KOL KANAT GERİYORLAR...
12 Eylül 2010 tarihinde yapılan referandum öncesinde CHP, MHP ve BDP, koro halinde “Bunlar 12 Eylül müdahalesinden hesap soramaz, yalanların en büyüğü...” dedi... Şu anda yargı 12 Eylül müdahalesinin hesabını soruyor. Bugün utanmasalar, neredeyse 12 Eylül’e, onun faillerine sahip çıkacak, kol kanat gerecekler.
HAZMEDEMİYORLAR
PKK ve onun uzantısı olan BDP, her hadisede, her fırsatta hükümeti ve partimizi itham ediyor. Aynı şekilde MHP, hemen her olayda faturayı hükümete kesiyor. CHP, parmağına kıymık batsa hükümeti sorumlu tutuyor. Medyaya bakıyorsunuz, aynı tavır. Bunlar, en başta kendileri demokrasiyi özümseyemediler. Yargı kararıyla operasyon yapılır, hükümet eleştirilir. Tutuklama kararı verilir, hükümet eleştirilir. Bununla ilgili yasal düzenlemeler AK Parti döneminde mi yapıldı? Bizim hükümetimize kadar, yargı birilerinin arka bahçesi olmuş. İşte 12 Eylül’de millet buna son verdi, bunu hazmedemiyorlar.
ADETA MALKOÇOĞLU OLDU
Gerek CHP Genel Başkanı, gerek CHP grubu, fezlekeden bir kahraman çıkarmak için kumpanya düzenlediler. Silivri’ye tiyatro diyorlar. Tiyatro Silivri’de değil, tiyatro CHP grubunda. Bu son fezlekeden Kılıçdaroğlu’nun adeta Malkoçoğlu olup yeri göğü inletmeye çalıştığı fezlekeden önce tam 13 fezleke hazırlanmış... Bu son hazırlanan fezlekedeki suç isnatlarının benzerinden daha önce 4 tane hazırlanmış. Sayın Kılıçdaroğlu, bu fezlekelerden haberiniz yok muydu? O zaman neden kahraman kesilmediniz? Kılıçdaroğlu, bir fezlekeden yola çıkıp, ta darağacına kadar gidiyor. Böyle engin bir hayal dünyası... Bu ülkede CHP darağacına sadece ve sadece bir nedenden dolayı çıkmıştır; yağlı ipi masum insanların boynuna geçirmek için. Geçmişiniz bu. İstiklal mahkemelerine bakın, Üç Aliler Divanı’na bakın, Yassıada’ya bakın. Otomobil farıyla aydınlatılan sokak mahkemesinde idama mahkum edilen Seyit Rıza’ya bakın. Eğer taraflı yargı görmek istiyorsanız, CHP tarihinde bunu ziyadesiyle görürsünüz. Bütün grup hurra TBMM’ye yürüyor. Bunlar hukuk da bilmiyor. Hakkında fezleke olmadan dokunulmazlık kalkmaz ki. Açık hava tiyatrosu...

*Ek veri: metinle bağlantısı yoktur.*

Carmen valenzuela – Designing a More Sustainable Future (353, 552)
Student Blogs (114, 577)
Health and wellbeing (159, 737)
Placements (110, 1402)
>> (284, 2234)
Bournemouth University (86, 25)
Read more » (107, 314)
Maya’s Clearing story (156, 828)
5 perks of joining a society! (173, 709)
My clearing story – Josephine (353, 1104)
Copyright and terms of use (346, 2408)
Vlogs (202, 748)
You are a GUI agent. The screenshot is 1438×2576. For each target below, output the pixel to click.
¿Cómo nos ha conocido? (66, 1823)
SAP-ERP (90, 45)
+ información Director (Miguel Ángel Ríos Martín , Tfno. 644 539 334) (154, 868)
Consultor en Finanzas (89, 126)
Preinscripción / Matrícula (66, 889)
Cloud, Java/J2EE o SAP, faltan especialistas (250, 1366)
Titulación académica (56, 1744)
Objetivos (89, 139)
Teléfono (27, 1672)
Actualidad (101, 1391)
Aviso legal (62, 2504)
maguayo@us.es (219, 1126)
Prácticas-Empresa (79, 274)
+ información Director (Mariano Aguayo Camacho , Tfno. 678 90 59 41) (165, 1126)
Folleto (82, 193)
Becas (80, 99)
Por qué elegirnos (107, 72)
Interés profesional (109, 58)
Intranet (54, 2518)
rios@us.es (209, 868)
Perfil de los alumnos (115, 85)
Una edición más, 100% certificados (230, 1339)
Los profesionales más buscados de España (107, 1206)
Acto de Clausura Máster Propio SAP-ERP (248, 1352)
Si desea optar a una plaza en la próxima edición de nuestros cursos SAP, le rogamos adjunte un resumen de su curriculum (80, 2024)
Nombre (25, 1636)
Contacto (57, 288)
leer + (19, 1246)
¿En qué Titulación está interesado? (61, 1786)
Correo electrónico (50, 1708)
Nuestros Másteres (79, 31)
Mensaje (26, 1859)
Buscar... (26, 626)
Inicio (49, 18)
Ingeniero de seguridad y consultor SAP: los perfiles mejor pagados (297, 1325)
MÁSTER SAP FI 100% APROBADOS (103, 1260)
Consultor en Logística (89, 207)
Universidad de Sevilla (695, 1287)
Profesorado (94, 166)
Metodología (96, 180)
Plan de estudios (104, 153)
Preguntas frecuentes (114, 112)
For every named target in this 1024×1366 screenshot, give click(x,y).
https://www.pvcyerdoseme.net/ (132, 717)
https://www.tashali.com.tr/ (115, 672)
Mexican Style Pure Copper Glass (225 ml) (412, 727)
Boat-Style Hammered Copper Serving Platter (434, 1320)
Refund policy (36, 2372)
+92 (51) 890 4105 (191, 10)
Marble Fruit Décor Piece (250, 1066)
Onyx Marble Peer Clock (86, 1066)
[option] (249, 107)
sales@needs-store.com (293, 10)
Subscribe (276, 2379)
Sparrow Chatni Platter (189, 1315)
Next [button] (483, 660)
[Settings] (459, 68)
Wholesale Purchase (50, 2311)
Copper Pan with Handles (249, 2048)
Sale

19 Mayıs’ın eserlerine neden sahip çıkmadınız?
KOŞUYORUZ: Bazıları Ankara’yı, belli yıl dönümlerinde hatırlarken; bazıları marşlara, sloganlara hapsederken, biz Ankara’yı, bir dünya başkenti haline getiriyoruz. On yıllar boyunca bunlar ne dediler? ’Ankara’nın taşına bak, gözlerimin yaşına bak’... Bırakın bunları... Gazi Mustafa Kemal, Gazi Kemal, 19 Mayıs 1919’da Samsun’a çıktı, Anadolu’yu örgütledi. 27 Aralık 1919’da Ankara’ya geldi, meclisi açtı, Kurtuluş Savaşı’na başkumandanlık yaptı. 13 Ekim 1923’te Ankara’nın, meclis iradesiyle bu ülkenin başkenti olmasını sağladı. Peki siz bunun üzerine ne kattınız? Atatürk’ün Ankara’sına ne kazandırdınız, nerede bir eseriniz var, Allah aşkına gösterin... Şimdi çıkmışlar, bize 19 Mayıs törenleriyle ilgili ağız dolusu hakaretlerle yükleniyorlar. Kusura bakmayın beyler... 19 Mayıs’la, milli bayramlarla ilgili düzenlemeyi bizden önce yapmışlar. Biz yönergenin aslına uygun bir şekilde sadece uygulanmasını istedik. Bunu farklı yerlere çekmenin hiç anlamı yok. Sayın Kılıçdaroğlu, sayın Bahçeli... Siz 19 Mayıs törenlerini bu kadar severdiniz de, ya neden o Samsun’daki hatıralara bugüne kadar bir el atmadınız? Samsun’da 1989-1999 arasında CHP 10 yıl belediyeyi elinde tuttu. Neden oradaki eserleri onarmadınız, neden 19 Mayıs’ın izlerine sahip çıkmadınız? Sayın Bahçeli, bu ülkede başbakan yardımcılığı yaptınız, Samsun’da, Sarıkamış’ta, Çanakkale’de, Sakarya’da milli mücadelenin hatıralarını, şehitliklerimizi neden öyle metruk, öyle mahzun halde, kendi kaderlerine terk ettiniz?Biz Gazi Kemal’in işaret ettiği muasır medeniyetler seviyesine doğru yürümüyor, koşuyoruz. Ankara’dan Türkiye’ye artık yüksek hızlı trenlerle, saatte 250 kilometreyle adeta uçuyoruz.
Ha Perry ha Kılıçdaroğlu
NASIL GENEL BAŞKAN BU?: Böyle anamuhalefet partisi genel başkanı olur mu, nasıl genel başkan bu? Kendi ülkesinin, bu milletin çıkarlarını gözetmeyen, yurt dışında kendi ülkesini şikayet eden, ekonomiyi kötüleyen, karalayan bir anamuhalefet partisi genel başkanı olabilir mi? Maalesef Türkiye’de var... Brüksel’de, Avrupa Sosyalist Partiler Kongresi’nin panelinde konuşuyor ve aynen şu ifadeleri kullanıyor; ’Dünyada cari açıkta bir numarayız’. Doğruyu söylemediği gibi, bunu Brüksel’de yabancılara ifade ediyor. ’Hapisteki gazeteci sayımız Çin’den fazla, medya özgürlüğü yok’ diyor. Allah aşkına, Türkiye ile ilgili cahilce açıklamalar yapan, ABD Cumhuriyetçi başkan aday adayı Rick Perry ile bizim anamuhalefet partisi genel başkanı arasında ne fark var? Fark şu; birisi Teksas’ta yaşıyor, diğeri Ankara’da. Birisi Teksas’tan Türkiye’ye Fransız, diğeri Ankara’dan Türkiye’ye Fransız.